**YOUR TASK**
Print, word for word, the passage of the article on Trump below that opens with the words containing "Memorial Day Parade, Long" and closes with "its governing principle.".
======== DOCUMENT EXCERPT ========
Trump, to Save Presidency, Expand Powers, Sets Himself on Path to be War President

Memorial Day Parade, Long Island, NY. Where are the parades for the peacemakers? © Karen Rubin/news-photos-features.com

By Karen Rubin, News & Photo Features

This weekend we properly honor the millions who have made the ultimate sacrifice in defense of our nation since the Revolutionary War, which established us as a free and independent nation founded upon “We the People” as its governing principle.

But where are the parades for the peacemakers who just as equally keep us free, independent, who are the shield to our values and our way of life? Where are the parades for the diplomats, the professors and teachers, the scientists and researchers, the doctors and nurses and social workers?

Donald Trump, on his first overseas trip, has expressly shown his values, as epitomized in the $110 billion military deal he signed with Saudi Arabia, embracing Saudi Arabia as an ally in the fight against ISIS but ignoring Saudis’ role in 9/11 and in funding the schools that breed anti-Israel and jihadist ideology and terrorism. And it is clear in how in both Saudi Arabia and Israel, he fomented hostility against Iran even as the Iranians overwhelmingly reelected President Rouhani, a moderate who has shifted even further away from the hard-liners in pursuing better alliances with the West.

Trump doesn’t care because he needs an enemy to march against, to battle against. That is his unifying principle, he thinks, to gain position for Israel among the Sunni-majority nations, and resolve the Israel-Palestinian conflict – not with diplomacy but with militancy.

(How fitting that Trump was welcomed to Saudi Arabia with a traditional dance of the Najd region, that is typically performed to celebrate victory in war. Trump was in the middle of the melee, along with his top aides Gary Cohn and Steve Bannon and photographers and videographers captured him swaying to the drumbeat-fueled chanting.)

Trump’s budget just released by henchman, OMB Director Mike Mulvaney, shows his priorities and his values: 10% increase ($54 billion) to the military (to $603 billion), slashing an equal amount from domestic programs (to $462 billion) – accomplished by slashing health care spending and defunding Planned Parenthood, slashing Food Stamps and Meals on Wheels and Public Broadcasting, student loans, Social Security disability program, environmental programs altogether, and significantly rebalancing the budget already bloated in favor of the defense industry. (The United States already spend more on Defense than the next 7 countries combined, a list that includes Russia and China.)
======== DATASET EXTRACT ========
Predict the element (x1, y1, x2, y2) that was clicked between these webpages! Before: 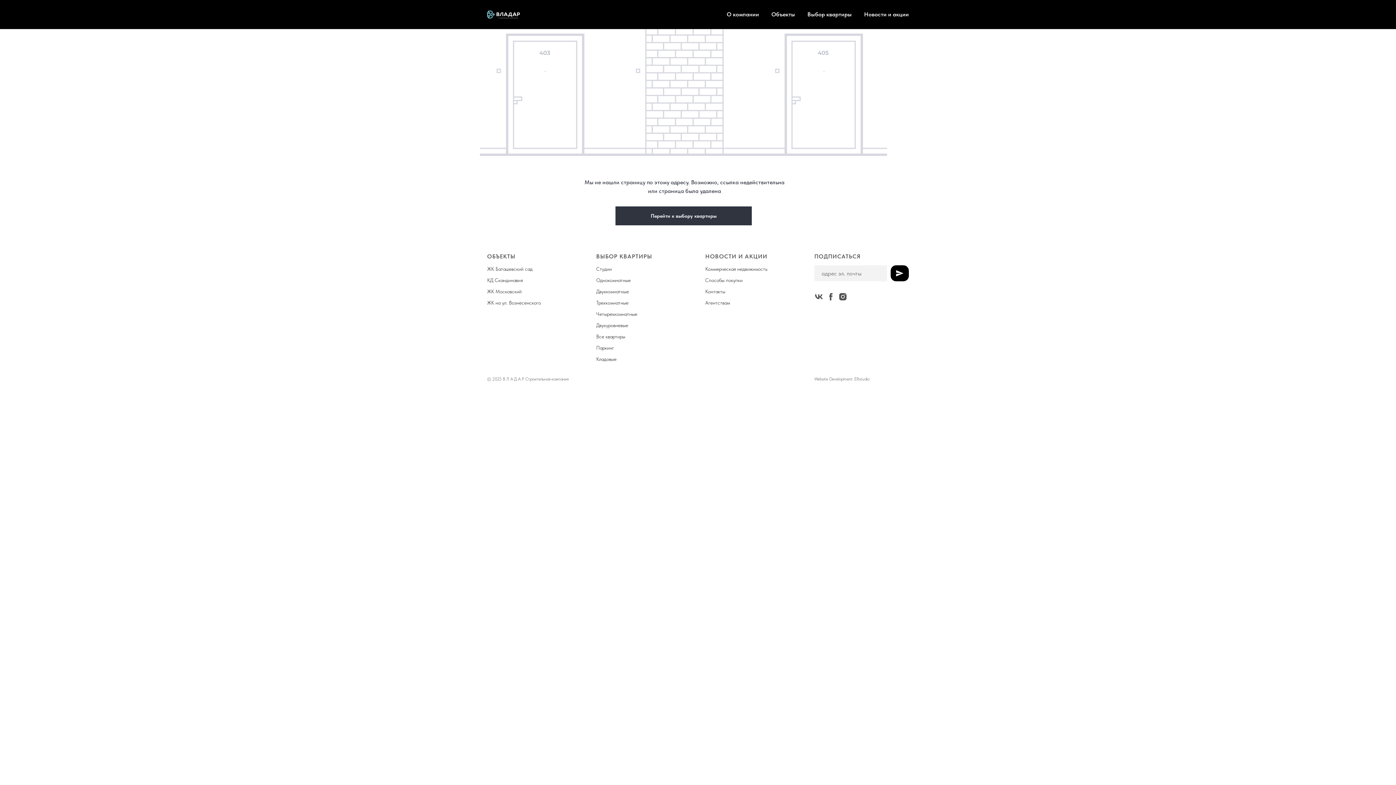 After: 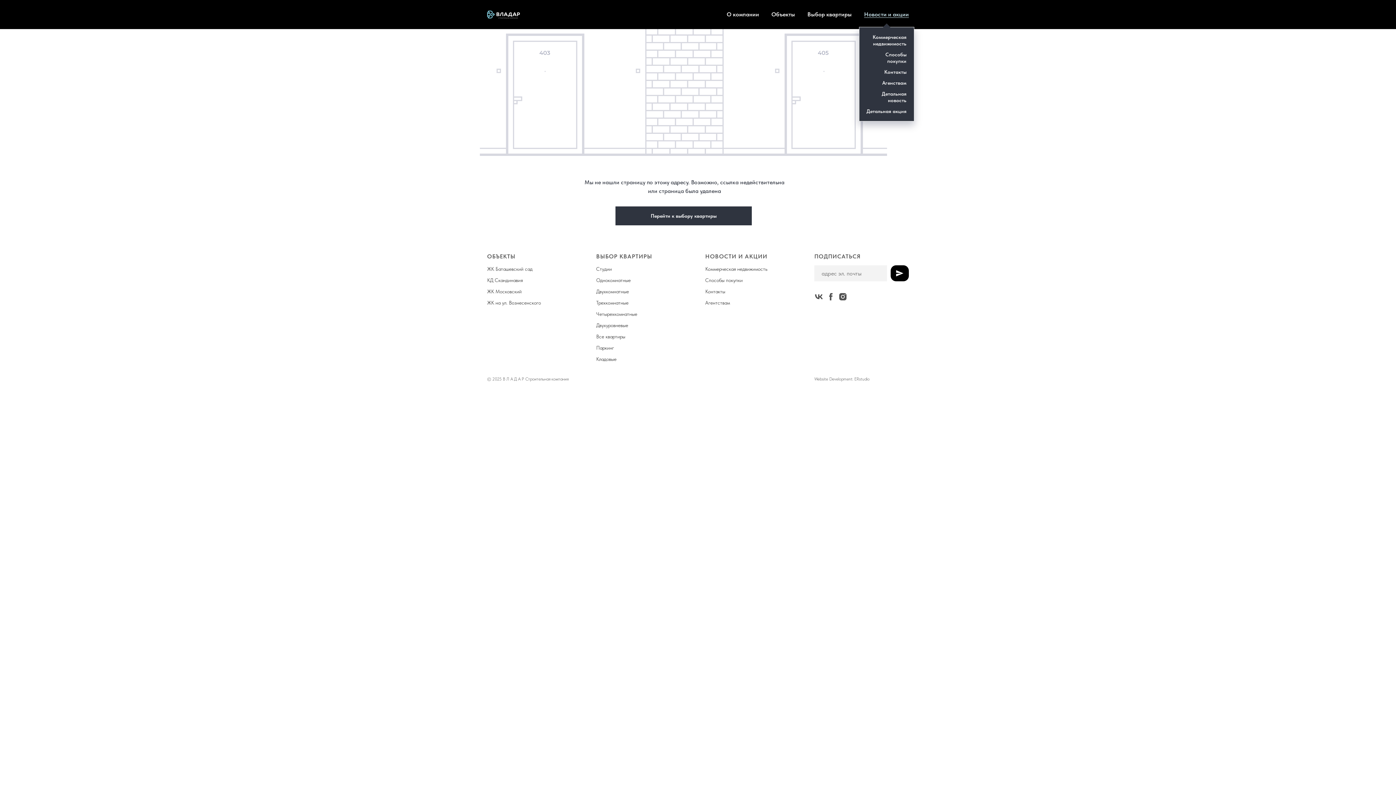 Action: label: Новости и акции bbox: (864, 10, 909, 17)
========
**COMPLETE ANSWER**
Memorial Day Parade, Long Island, NY. Where are the parades for the peacemakers? © Karen Rubin/news-photos-features.com

By Karen Rubin, News & Photo Features

This weekend we properly honor the millions who have made the ultimate sacrifice in defense of our nation since the Revolutionary War, which established us as a free and independent nation founded upon “We the People” as its governing principle.